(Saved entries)
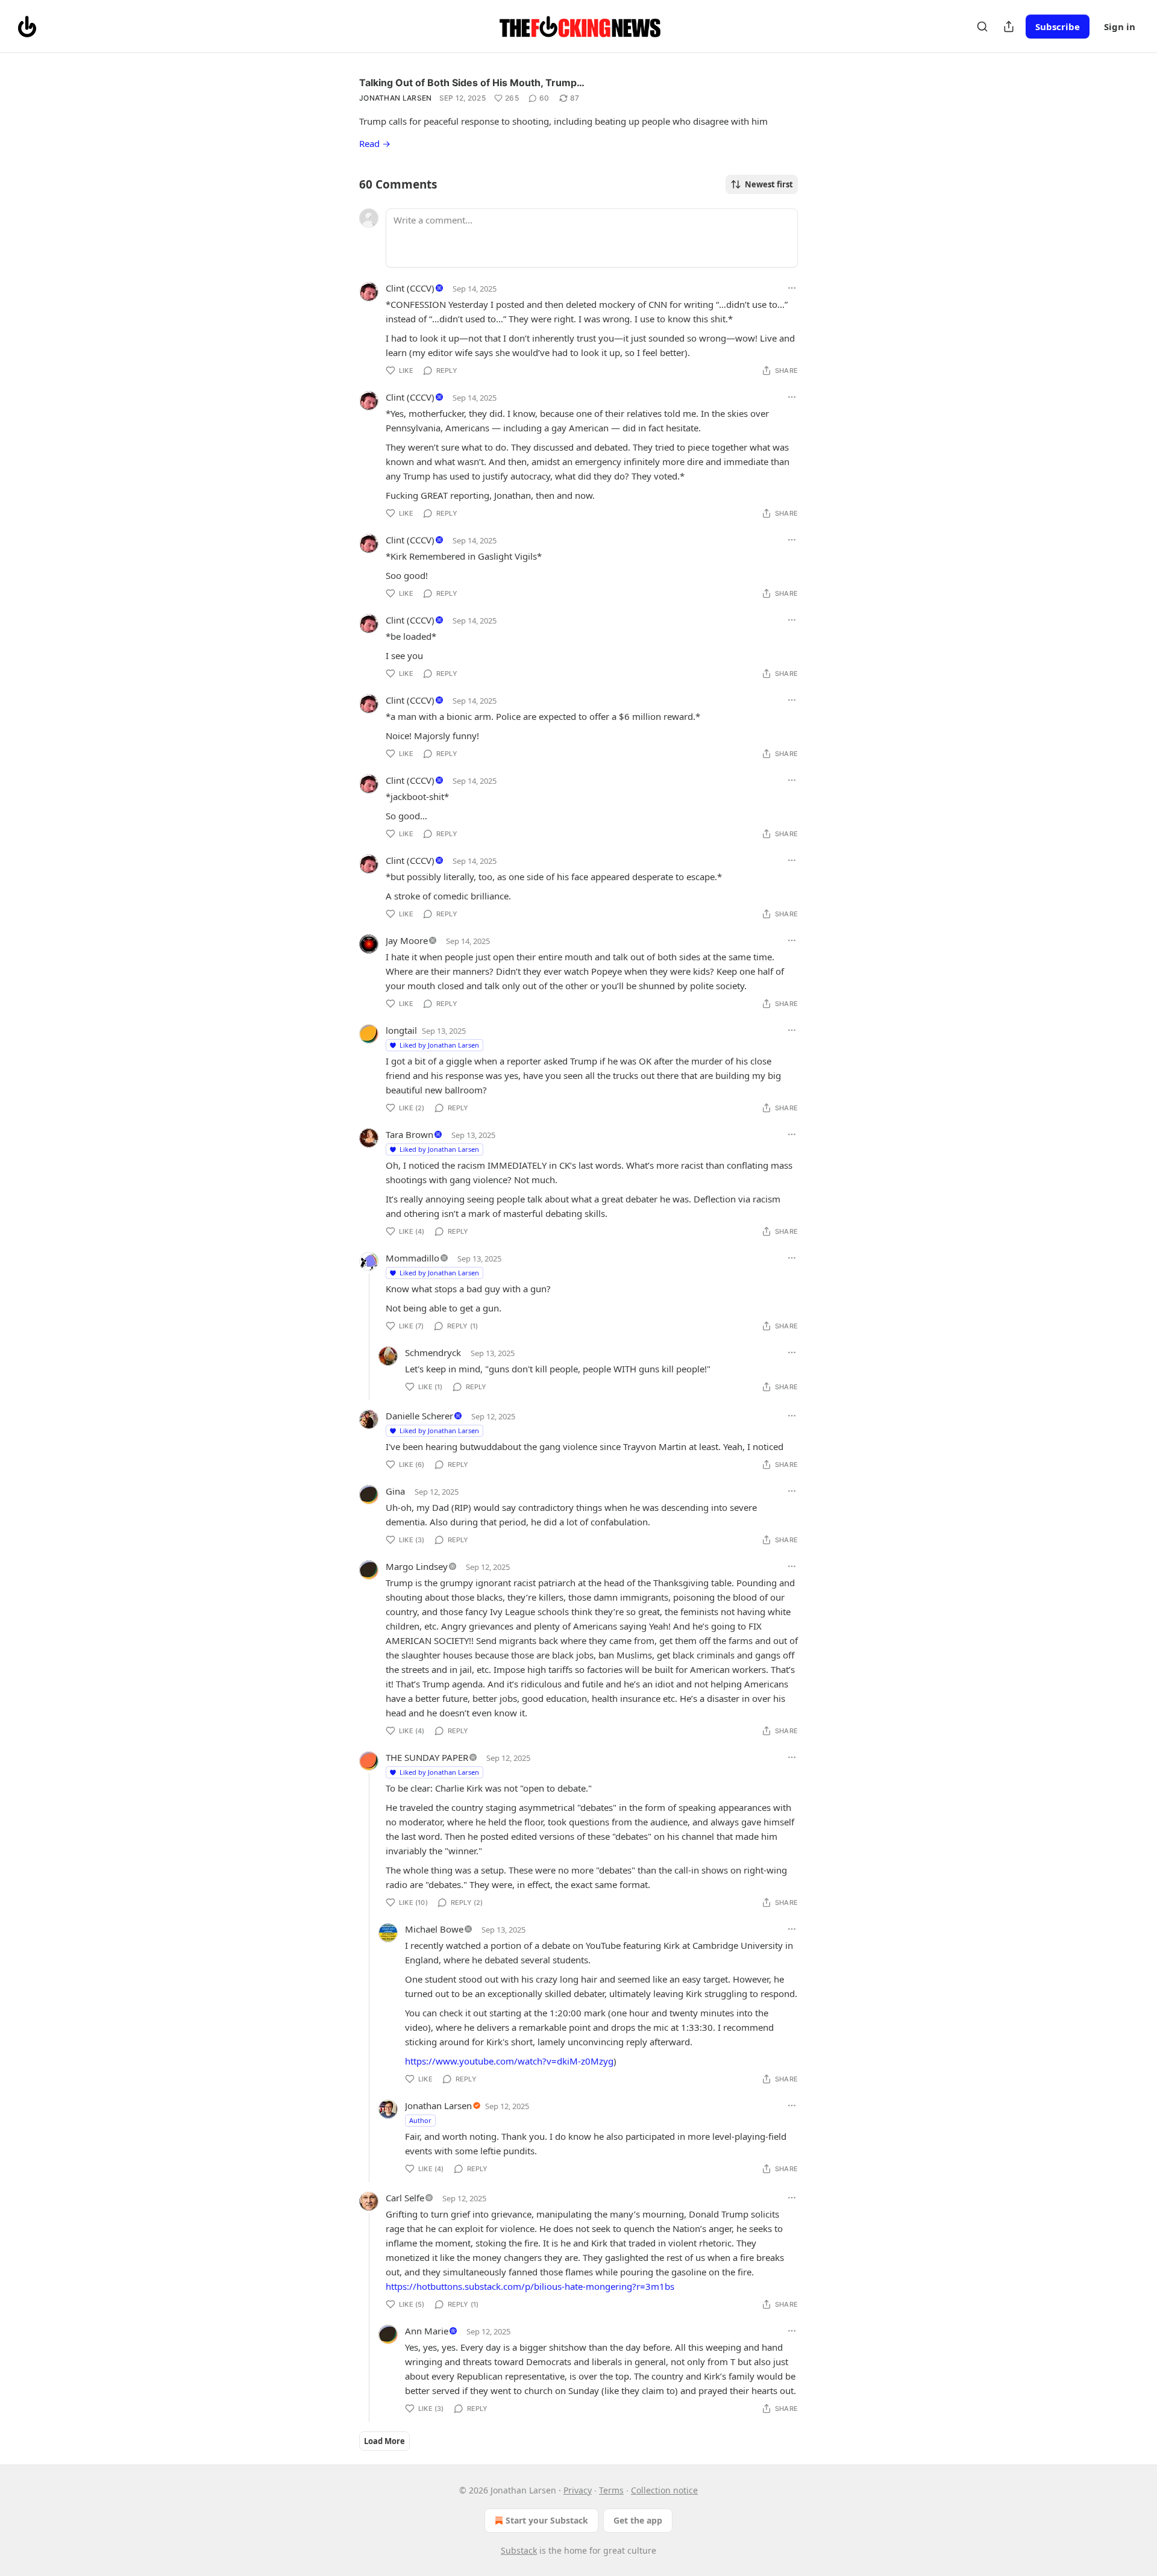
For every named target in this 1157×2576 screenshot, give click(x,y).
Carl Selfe (405, 2198)
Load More (384, 2441)
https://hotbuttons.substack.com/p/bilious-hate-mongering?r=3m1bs (530, 2286)
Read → (374, 143)
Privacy (577, 2490)
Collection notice (664, 2490)
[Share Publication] (1009, 26)
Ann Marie (426, 2331)
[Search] (982, 26)
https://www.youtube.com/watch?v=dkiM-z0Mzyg (509, 2061)
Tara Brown (409, 1134)
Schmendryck (433, 1352)
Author (420, 2120)
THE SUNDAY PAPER (427, 1757)
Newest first (769, 184)
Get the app (637, 2520)
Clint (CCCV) (410, 288)
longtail (401, 1030)
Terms (611, 2490)
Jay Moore (407, 940)
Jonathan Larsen (395, 97)
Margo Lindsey (417, 1566)
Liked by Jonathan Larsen (439, 1044)
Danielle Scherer (419, 1416)
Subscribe (1057, 26)
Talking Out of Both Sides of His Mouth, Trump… (472, 83)
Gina (395, 1491)
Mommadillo (412, 1258)
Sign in (1119, 26)
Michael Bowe (434, 1929)
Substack (519, 2550)
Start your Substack (547, 2520)
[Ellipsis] (791, 288)
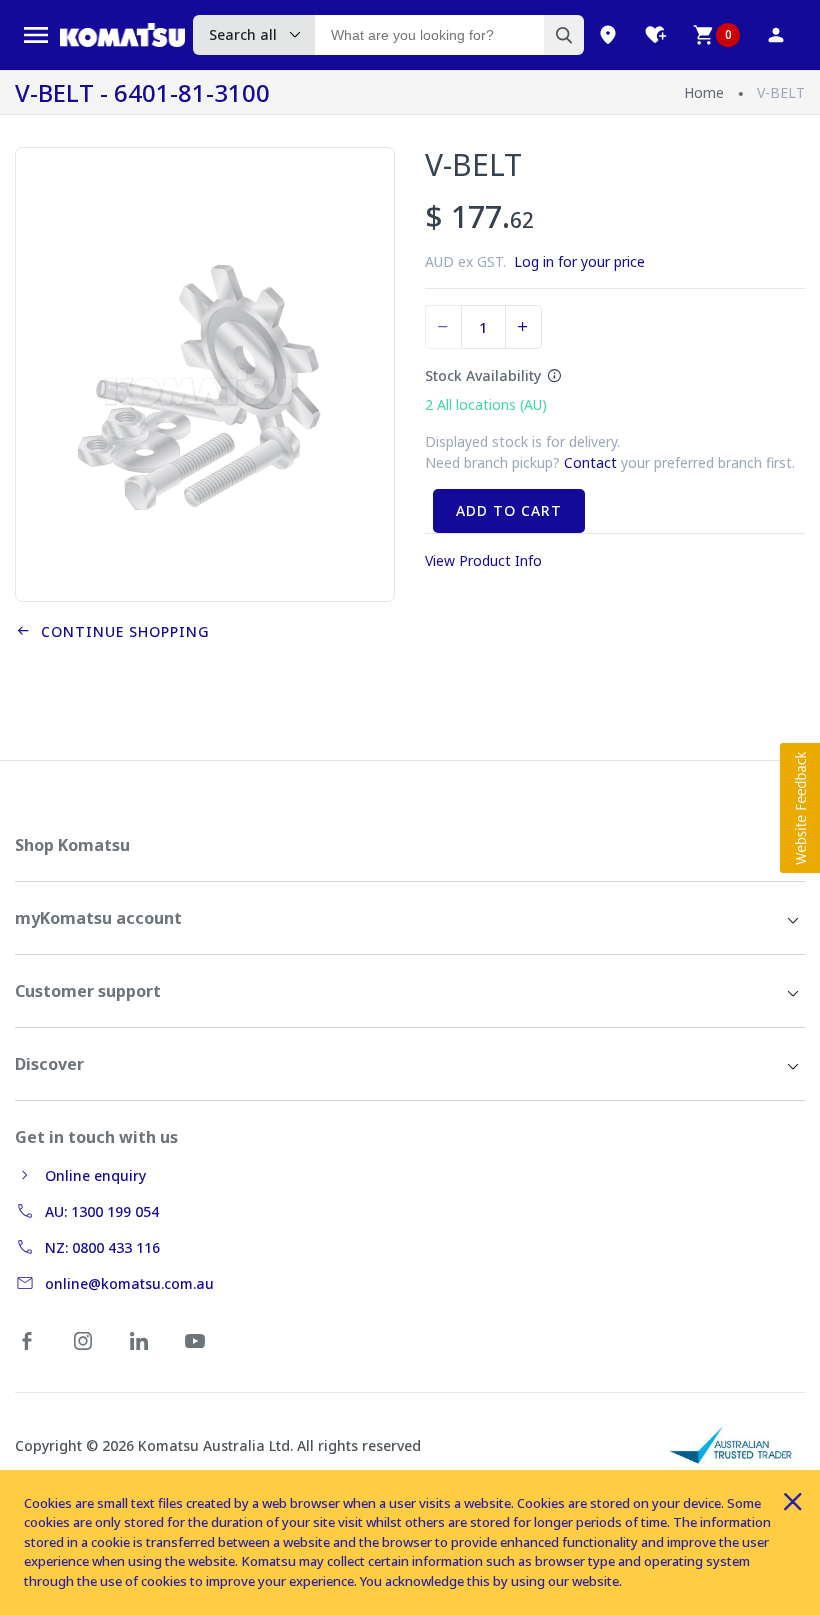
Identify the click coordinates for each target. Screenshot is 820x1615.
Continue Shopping (120, 631)
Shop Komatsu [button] (72, 845)
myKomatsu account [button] (98, 918)
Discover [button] (49, 1064)
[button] (800, 808)
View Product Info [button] (483, 560)
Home (704, 92)
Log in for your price (579, 261)
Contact (590, 462)
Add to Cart (509, 510)
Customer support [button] (88, 991)
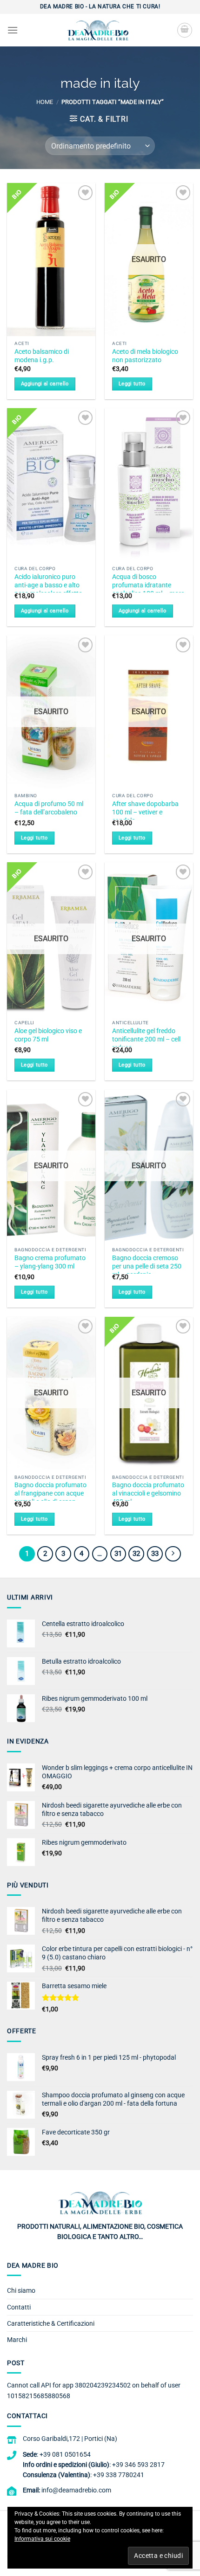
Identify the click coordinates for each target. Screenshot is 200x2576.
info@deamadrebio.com (76, 2490)
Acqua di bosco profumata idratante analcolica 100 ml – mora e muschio (148, 589)
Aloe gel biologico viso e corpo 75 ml (48, 1035)
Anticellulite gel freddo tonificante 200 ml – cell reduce (146, 1039)
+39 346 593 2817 (138, 2464)
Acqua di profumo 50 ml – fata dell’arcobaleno (48, 808)
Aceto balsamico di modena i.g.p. (41, 356)
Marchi (17, 2339)
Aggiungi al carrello (45, 384)
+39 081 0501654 (65, 2454)
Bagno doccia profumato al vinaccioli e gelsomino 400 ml (148, 1493)
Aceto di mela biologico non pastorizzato (145, 356)
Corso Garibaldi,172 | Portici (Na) (70, 2438)
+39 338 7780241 (118, 2474)
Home (44, 101)
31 (118, 1553)
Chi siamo (21, 2290)
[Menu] (12, 30)
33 (155, 1553)
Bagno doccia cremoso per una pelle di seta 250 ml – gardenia (146, 1266)
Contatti (19, 2307)
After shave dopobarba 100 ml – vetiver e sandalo (145, 812)
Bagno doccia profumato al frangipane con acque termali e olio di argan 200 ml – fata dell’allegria (50, 1497)
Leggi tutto (132, 384)
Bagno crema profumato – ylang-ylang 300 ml (50, 1262)
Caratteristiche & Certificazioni (50, 2323)
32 (136, 1553)
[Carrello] (184, 30)
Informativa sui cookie (42, 2539)
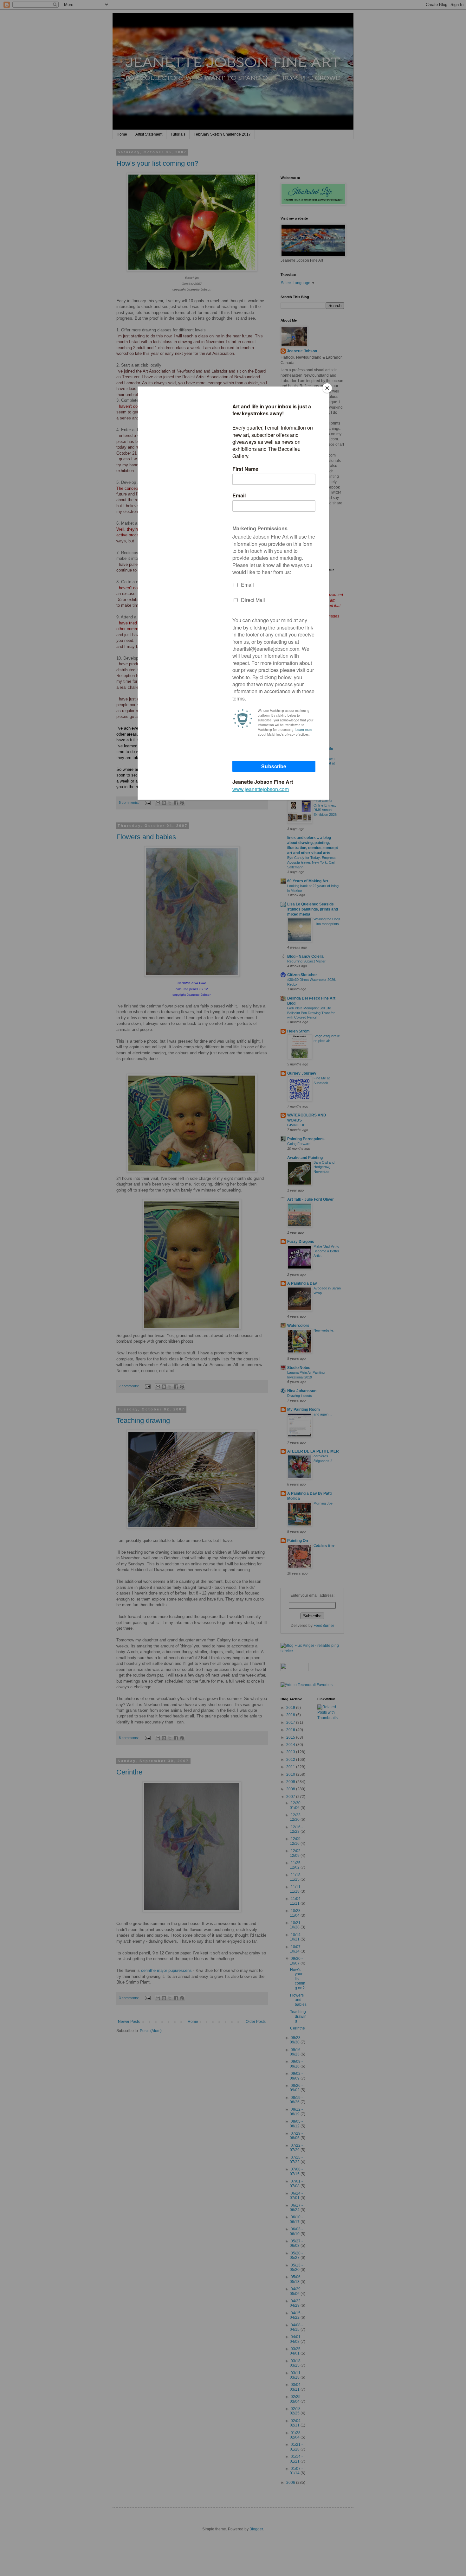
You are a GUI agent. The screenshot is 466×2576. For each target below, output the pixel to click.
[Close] (327, 388)
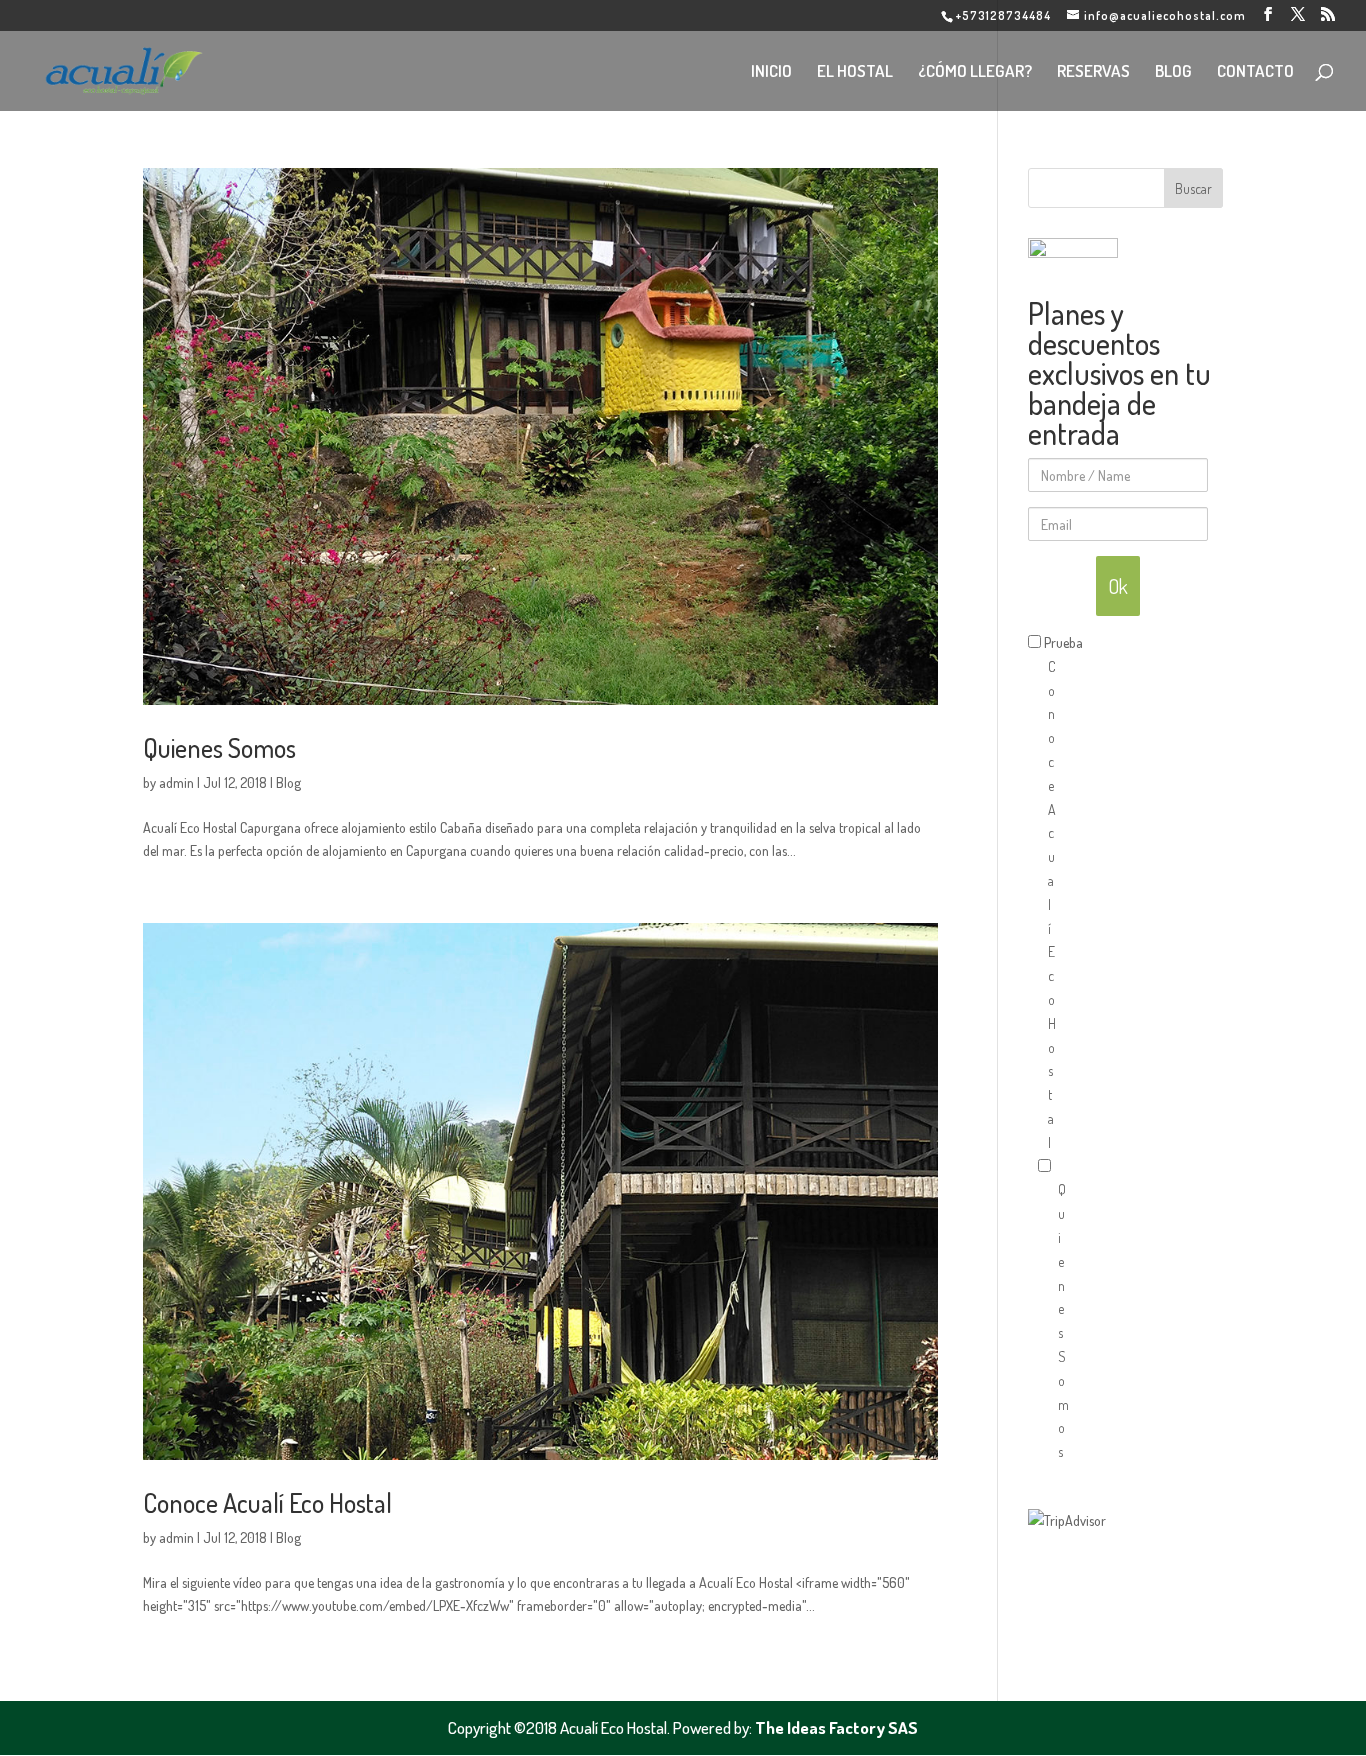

**TASK INSTRUCTIONS**
When you copy the entries above, reproduce each line exactly and leave out any pictures.

**ANSWER SECTION**
For every named target in this 1157×2576 screenshot, give click(x,y).
Carl Selfe (405, 2198)
Load More (384, 2441)
https://hotbuttons.substack.com/p/bilious-hate-mongering?r=3m1bs (530, 2286)
Read → (374, 143)
Privacy (577, 2490)
Collection notice (664, 2490)
[Share Publication] (1009, 26)
Ann Marie (426, 2331)
[Search] (982, 26)
https://www.youtube.com/watch?v=dkiM-z0Mzyg (509, 2061)
Tara Brown (409, 1134)
Schmendryck (433, 1352)
Author (420, 2120)
THE SUNDAY PAPER (427, 1757)
Newest first (769, 184)
Get the app (637, 2520)
Clint (CCCV) (410, 288)
longtail (401, 1030)
Terms (611, 2490)
Jay Moore (407, 940)
Jonathan Larsen (395, 97)
Margo Lindsey (417, 1566)
Liked by Jonathan Larsen (439, 1044)
Danielle Scherer (419, 1416)
Subscribe (1057, 26)
Talking Out of Both Sides of His Mouth, Trump… (472, 83)
Gina (395, 1491)
Mommadillo (412, 1258)
Sign in (1119, 26)
Michael Bowe (434, 1929)
Substack (519, 2550)
Start your Substack (547, 2520)
[Ellipsis] (791, 288)
Identify the click coordinates for each target. Screenshot is 820x1615.
Continue Shopping (120, 631)
Shop Komatsu [button] (72, 845)
myKomatsu account [button] (98, 918)
Discover [button] (49, 1064)
[button] (800, 808)
View Product Info [button] (483, 560)
Home (704, 92)
Log in for your price (579, 261)
Contact (590, 462)
Add to Cart (509, 510)
Customer support [button] (88, 991)
Identify the click coordinates for each target. Screenshot is 200x2576.
info@deamadrebio.com (76, 2490)
Acqua di bosco profumata idratante analcolica 100 ml – mora e muschio (148, 589)
Aloe gel biologico viso e corpo 75 ml (48, 1035)
Anticellulite gel freddo tonificante 200 ml – cell reduce (146, 1039)
+39 346 593 2817 (138, 2464)
Acqua di profumo 50 ml – fata dell’arcobaleno (48, 808)
Aceto balsamico di modena i.g.p. (41, 356)
Marchi (17, 2339)
Aggiungi al carrello (45, 384)
+39 081 0501654 (65, 2454)
Bagno doccia profumato al vinaccioli e gelsomino 400 ml (148, 1493)
Aceto di mela biologico non pastorizzato (145, 356)
Corso Garibaldi,172 | Portici (Na) (70, 2438)
+39 338 7780241 (118, 2474)
Home (44, 101)
31 (118, 1553)
Chi siamo (21, 2290)
[Menu] (12, 30)
33 (155, 1553)
Bagno doccia cremoso per una pelle di seta 250 ml – gardenia (146, 1266)
Contatti (19, 2307)
After shave dopobarba 100 ml – vetiver e sandalo (145, 812)
Bagno doccia profumato al frangipane con acque termali e olio di argan 200 ml – fata dell’allegria (50, 1497)
Leggi tutto (132, 384)
Bagno crema profumato – ylang-ylang 300 ml (50, 1262)
Caratteristiche & Certificazioni (50, 2323)
32 (136, 1553)
[Carrello] (184, 30)
Informativa sui cookie (42, 2539)
You are a GUI agent. The screenshot is 466×2576. For each target below, output the pixel to click.
[Close] (327, 388)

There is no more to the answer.